While learning Golang and working on some first experiments, I started a little side-project: a tool to download HTTP headers of most popular webpages. It would store them in a database, and do some analysis work. The list of domains was found on the following gist.

I simply assumed that each address should work with https:// schema as a prefix. If the “www.” prefix is needed, DNS or HTTPS redirects would take care of it. This was true for a majority of sites (although had to ignore various certificate issues), any aborted connections were simply ignored.

Of course, a webpage may generate different HTTP headers (or their values) depending on the context: Am I already logged in? Am I being redirected to another page? Am I using API? Am I downloading some resource? Even: am I sending the right headers in request? For now, all that was recorded was the basic response to HEAD request. Nothing fancy. No AI or machine learning.

Some stats

At first, my main goal was to identify interesting non-standard headers, but this is a bit trickier than just looking for headers with the “X-” prefix. In fact, this wouldn’t work at all as explained in RFC 6648:

Historically, designers and implementers of application protocols have often distinguished between standardized and unstandardized parameters by prefixing the names of unstandardized parameters with the string “X-” or similar constructs. In practice, that convention causes more problems than it solves. Therefore, this document deprecates the convention for newly defined parameters with textual (as opposed to numerical) names in application protocols.

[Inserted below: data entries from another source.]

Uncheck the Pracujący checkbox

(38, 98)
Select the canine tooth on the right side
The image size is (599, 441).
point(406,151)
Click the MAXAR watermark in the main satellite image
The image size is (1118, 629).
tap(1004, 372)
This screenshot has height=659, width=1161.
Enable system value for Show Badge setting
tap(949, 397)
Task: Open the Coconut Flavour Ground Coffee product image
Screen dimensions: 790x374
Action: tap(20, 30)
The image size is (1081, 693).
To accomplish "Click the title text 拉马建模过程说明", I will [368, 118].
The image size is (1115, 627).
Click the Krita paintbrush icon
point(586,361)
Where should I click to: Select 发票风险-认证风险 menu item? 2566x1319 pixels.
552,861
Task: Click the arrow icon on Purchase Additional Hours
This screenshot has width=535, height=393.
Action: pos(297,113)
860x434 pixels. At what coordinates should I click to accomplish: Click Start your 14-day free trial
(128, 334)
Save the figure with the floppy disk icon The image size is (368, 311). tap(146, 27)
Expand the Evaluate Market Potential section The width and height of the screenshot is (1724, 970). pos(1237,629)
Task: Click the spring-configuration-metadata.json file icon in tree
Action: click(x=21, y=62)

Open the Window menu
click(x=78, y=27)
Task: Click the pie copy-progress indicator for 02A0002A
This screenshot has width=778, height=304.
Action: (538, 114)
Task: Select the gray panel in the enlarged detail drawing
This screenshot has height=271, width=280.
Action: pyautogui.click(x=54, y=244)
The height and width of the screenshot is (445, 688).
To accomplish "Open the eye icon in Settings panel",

So, if “X-” isn’t a good indicator, then what is? How to tell if a header is non-standard? MDN points at IANA registry. The list is just full of exotic inventions. Ever heard of Hobareg authentication header? If-Schedule-Tag-Match conditional header? Default-style?

Neither did I. They aren’t necessarily supported by modern browsers either, but the mere fact that they are produced may leak some interesting information. Plus, they are somehow standardized, so incorrect configuration is also an important metric. E.g. the Cf-Ray header is non-standard, but it was observed in over 10% of pages. It’s there if Cloudflare is involved. Any headers processing tool should know how to make use of that information and possibly return some findings.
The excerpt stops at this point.